● Written request A: Read the trail-riding thread below and decide whether each statement agrees with it. For each one, answer yes or no and quote the words from the thread that settle it. (i) The poster who works in a small animal ER carries a long crop when riding. (ii) The taser mbender bought is rated at 800,000 volts. (iii) SugarPlumLove could not get the video to play on any computer.

● Given passage:
Oh man, I never thought about what I would do if someone came up to me on the trial and tried to do that!! It never even crossed my mind that people would even try that with a person on a horse!


----------



## misskingraven

Haha, no, I alway have a pocket knife when I go on the trail, just in case!


----------



## arkangel

lol i like that idea so i need help getting aquanted and cool vid


----------



## mbender

What do you guys think? I bought a 800,000 volt tazer and pepper spray. Is this enough protection?
_Posted via Mobile Device_


----------



## phantomhorse13

mbender said:


> What do you guys think? I bought a 800,000 volt tazer and pepper spray. Is this enough protection?
> _Posted via Mobile Device_


just make sure you are comfortable actually USING whatever you carry.

we had a dog come into work (i work in a small animal er) the other day who had been accidentally pepper sprayed (along with his owner) when the owner tried to spray an aggressive dog and didn't have the nozzle pointed the right way and sprayed himself/his dog instead. 

personally, i am not sure i am coordinated enough to handle the reins/turning the horse and pepper spray in a bad situation, so i carry a long crop with me. don't need it for my horse, but its sure come in handy for swatting nippy dogs. i would think (hope!) a lash across the eyes of an attacking human would be equally effective. 

and when nothing bad is happening, it makes a great fly-flicker and tree-branch-mover. :lol:


----------



## TBtrailrider

This was definitely a great little video I found it helpful!


----------



## SugarPlumLove

It won't seem to work for me. can someone post it on here?


----------



## ridgerunnr

a horse not afraid of gun fire and a state(MN) where we can carry concealed firearms helps..awareness is first and foremost..Having a PLAN and thinking all the "what ifs" through help prepare you for action if it is ever needed


----------



## smrobs

Sugarplum, you have to have Windows Media Player on your computer, I think. That's what it loads up in for me. If I knew how to save the file on my computer, I would put it on youtube.

Here is the original website though. You can find a link to the video in the upper left.
HorseThink


----------



## SugarPlumLove

I got it! turns out it doesn't work on my gramma's computer but it does on mine!

● Material to process:
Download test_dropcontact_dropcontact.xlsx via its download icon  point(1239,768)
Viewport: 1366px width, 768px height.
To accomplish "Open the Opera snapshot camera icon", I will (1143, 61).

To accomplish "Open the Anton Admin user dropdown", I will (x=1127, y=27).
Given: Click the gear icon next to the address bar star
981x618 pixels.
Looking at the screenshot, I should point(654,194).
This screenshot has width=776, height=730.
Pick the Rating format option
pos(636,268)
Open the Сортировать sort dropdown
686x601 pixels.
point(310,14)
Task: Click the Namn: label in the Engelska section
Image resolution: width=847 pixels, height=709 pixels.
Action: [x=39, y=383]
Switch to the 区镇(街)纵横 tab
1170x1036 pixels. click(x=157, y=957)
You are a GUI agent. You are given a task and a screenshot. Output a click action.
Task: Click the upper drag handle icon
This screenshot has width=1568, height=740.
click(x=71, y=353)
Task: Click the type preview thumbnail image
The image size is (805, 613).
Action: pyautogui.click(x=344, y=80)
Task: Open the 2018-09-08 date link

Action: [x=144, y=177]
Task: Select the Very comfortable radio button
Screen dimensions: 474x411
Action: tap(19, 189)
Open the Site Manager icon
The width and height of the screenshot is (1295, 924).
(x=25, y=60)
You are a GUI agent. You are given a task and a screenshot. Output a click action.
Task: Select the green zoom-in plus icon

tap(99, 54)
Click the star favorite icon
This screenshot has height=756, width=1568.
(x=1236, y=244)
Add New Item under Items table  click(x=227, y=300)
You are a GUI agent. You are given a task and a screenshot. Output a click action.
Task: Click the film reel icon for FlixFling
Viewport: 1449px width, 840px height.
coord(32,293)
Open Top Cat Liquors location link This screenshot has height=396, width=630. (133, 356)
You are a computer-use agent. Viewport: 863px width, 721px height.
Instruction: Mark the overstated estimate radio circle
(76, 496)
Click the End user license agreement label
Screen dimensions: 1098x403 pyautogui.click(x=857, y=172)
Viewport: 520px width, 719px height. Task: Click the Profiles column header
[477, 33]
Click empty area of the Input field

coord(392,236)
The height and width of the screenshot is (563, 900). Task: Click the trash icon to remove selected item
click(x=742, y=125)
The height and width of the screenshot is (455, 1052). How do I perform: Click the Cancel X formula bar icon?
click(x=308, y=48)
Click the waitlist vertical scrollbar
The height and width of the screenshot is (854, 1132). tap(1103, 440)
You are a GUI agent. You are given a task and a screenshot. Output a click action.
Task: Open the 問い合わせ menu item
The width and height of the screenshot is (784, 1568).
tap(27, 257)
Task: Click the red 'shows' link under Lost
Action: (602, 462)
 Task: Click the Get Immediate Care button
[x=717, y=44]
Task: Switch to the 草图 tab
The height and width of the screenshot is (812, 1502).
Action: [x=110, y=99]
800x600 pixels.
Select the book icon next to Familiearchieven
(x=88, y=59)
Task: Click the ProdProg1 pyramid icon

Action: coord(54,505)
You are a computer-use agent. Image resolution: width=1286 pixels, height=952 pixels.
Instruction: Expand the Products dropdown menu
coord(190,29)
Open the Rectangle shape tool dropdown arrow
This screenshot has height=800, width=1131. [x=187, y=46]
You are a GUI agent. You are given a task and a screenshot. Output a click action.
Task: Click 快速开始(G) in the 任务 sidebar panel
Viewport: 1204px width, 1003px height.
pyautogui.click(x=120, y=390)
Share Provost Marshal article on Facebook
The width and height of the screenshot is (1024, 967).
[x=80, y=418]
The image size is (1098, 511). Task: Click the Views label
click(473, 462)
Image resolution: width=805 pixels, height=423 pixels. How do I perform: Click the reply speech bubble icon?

● Written request B: Copy the lines of the records word for word, starting at the line that contains "Task: Select the Very" and ending at the line that contains "The height and width of the screenshot is (854, 1132).".

● Expected output A:
(i) Yes: "so i carry a long crop with me."
(ii) Yes: "I bought a 800,000 volt tazer and pepper spray."
(iii) No: "turns out it doesn't work on my gramma's computer but it does on mine!"

● Expected output B:
Task: Select the Very comfortable radio button
Screen dimensions: 474x411
Action: tap(19, 189)
Open the Site Manager icon
The width and height of the screenshot is (1295, 924).
(x=25, y=60)
You are a GUI agent. You are given a task and a screenshot. Output a click action.
Task: Select the green zoom-in plus icon

tap(99, 54)
Click the star favorite icon
This screenshot has height=756, width=1568.
(x=1236, y=244)
Add New Item under Items table  click(x=227, y=300)
You are a GUI agent. You are given a task and a screenshot. Output a click action.
Task: Click the film reel icon for FlixFling
Viewport: 1449px width, 840px height.
coord(32,293)
Open Top Cat Liquors location link This screenshot has height=396, width=630. (133, 356)
You are a computer-use agent. Viewport: 863px width, 721px height.
Instruction: Mark the overstated estimate radio circle
(76, 496)
Click the End user license agreement label
Screen dimensions: 1098x403 pyautogui.click(x=857, y=172)
Viewport: 520px width, 719px height. Task: Click the Profiles column header
[477, 33]
Click empty area of the Input field

coord(392,236)
The height and width of the screenshot is (563, 900). Task: Click the trash icon to remove selected item
click(x=742, y=125)
The height and width of the screenshot is (455, 1052). How do I perform: Click the Cancel X formula bar icon?
click(x=308, y=48)
Click the waitlist vertical scrollbar
The height and width of the screenshot is (854, 1132). tap(1103, 440)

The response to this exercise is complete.